Harry Dean Stanton gives the performance of a lifetime in John Carroll Lynch’s richly amusing shaggy-dog story.
Editor's Note: Throughout March and April, we’re celebrating Great Westerns of the 21st Century — noteworthy movies and TV series with special appeal to C&I readers that have premiered since 2001. Check the Entertainment tab Monday through Friday to see a different recommendation by C&I senior writer Joe Leydon. And be on the lookout for our upcoming May/June 2020 print edition, which prominently features the legendary star who looms large in two of this century’s very best westerns.

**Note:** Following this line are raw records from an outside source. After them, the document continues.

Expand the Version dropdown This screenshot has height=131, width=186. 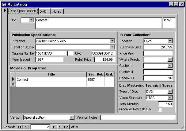tap(72, 117)
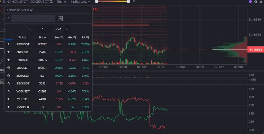The image size is (264, 134).
Task: Open chart settings gear icon
Action: point(256,2)
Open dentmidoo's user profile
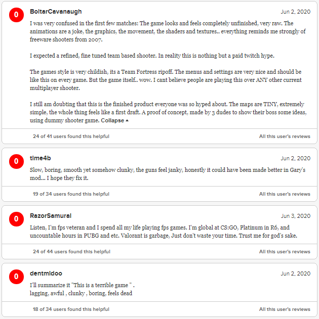 point(46,274)
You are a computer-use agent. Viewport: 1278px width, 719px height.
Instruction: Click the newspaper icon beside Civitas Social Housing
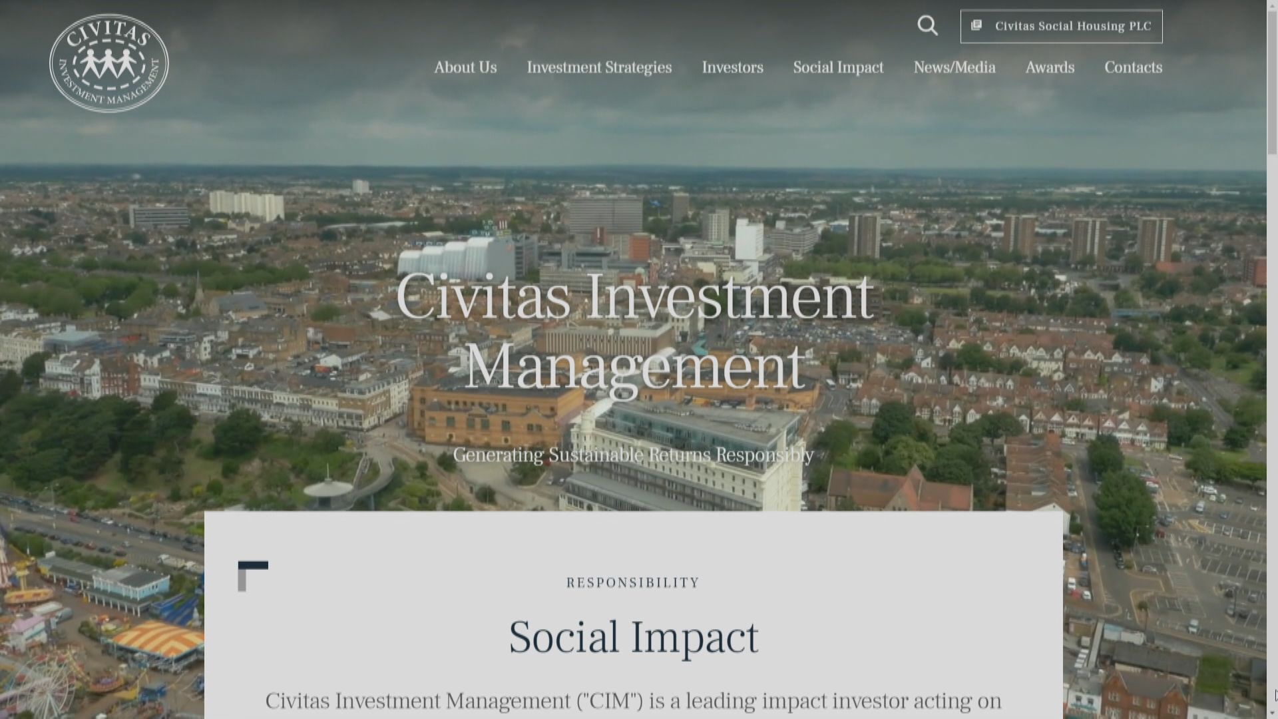[976, 25]
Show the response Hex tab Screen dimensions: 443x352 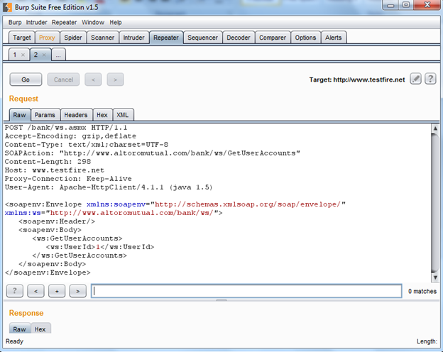[40, 329]
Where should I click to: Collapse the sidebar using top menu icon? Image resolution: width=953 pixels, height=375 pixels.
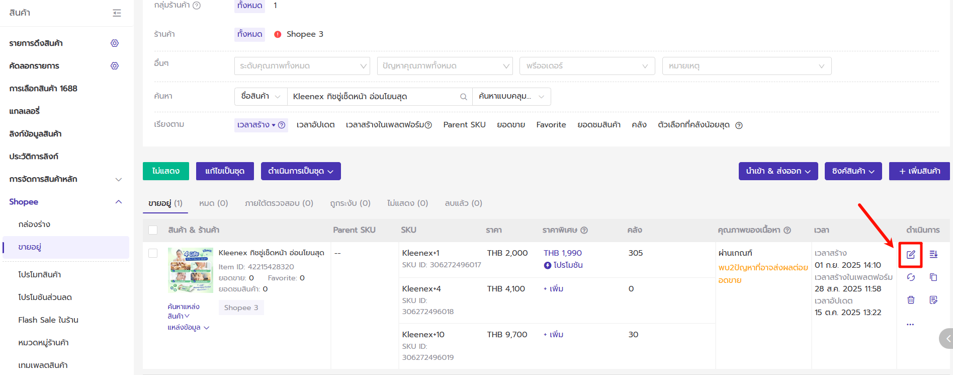(x=117, y=13)
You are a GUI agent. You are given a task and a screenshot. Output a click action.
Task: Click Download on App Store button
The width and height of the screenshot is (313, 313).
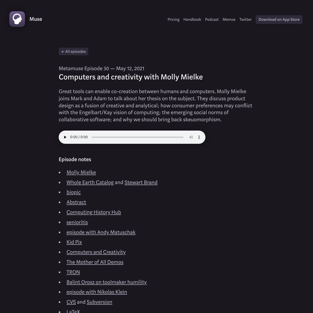pyautogui.click(x=279, y=19)
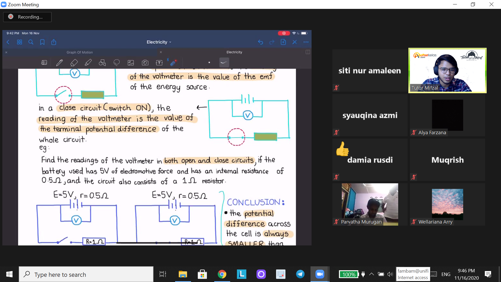The image size is (501, 282).
Task: Click the Recording indicator button
Action: (x=27, y=17)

OK, we freely admit it: Director John Carroll Lynch’s Lucky is not, strictly speaking a western. But this wise and well-crafted indie movie does showcase C&I reader favorite Harry Dean Stanton in one of his final film performances — and it’s set in the sort of off-the-grid desert community where time often seems to stand still, and the narrative concocted by scripters Logan Sparks and Drago Sumonja probably could accommodate aging cowboys, if not retired gunslingers, with only minor adjustments.
Stanton — who passed away at age 91 a few months before Lucky kicked off its theatrical run in 2017 — has the title role as Lucky, a doggedly self-sufficient eccentric who, despite his proudly independent streak, appears to enjoy more often than not his interactions with neighbors and acquaintances. (Chief among the latter: Twin Peaks creator David Lynch, stepping onto the other side of the cameras to play, wonderfully well, the anxious owner of a runaway pet tortoise.) Having outlived and out-smoked all of his contemporaries, he finds himself at the precipice of life, thrust into a journey of self-exploration and heading, he hopes, toward achieving a goal that is too often unattainable: enlightenment.
As I wrote in my original Variety review from Austin’s SXSW Film Festival: “Lucky is something a good deal more substantial than the cinematic equivalent of a lifetime achievement award. It’s also a stealthily affecting and unpretentiously thoughtful meditation on community and mortality, and existential dread and transcendence, in the form of a richly amusing shaggy-dog story that features Stanton’s finest performance since Paris, Texas...
“The best way to appreciate Lucky is to take a deep breath, free your mind, and go with the unhurried flow for 88 minutes. Take time to savor all of its disparate elements — including, on the pitch-perfect soundtrack, a harmonica rendition of ‘Red River Valley’ performed by Stanton — and ponder its teasing ambiguities. More important, relish every detail of Stanton’s matter-of-factly fearless portrayal of a man who ran out of damns to give a long time ago, but still wants to make a graceful exit. It is, quite simply, the performance of a lifetime."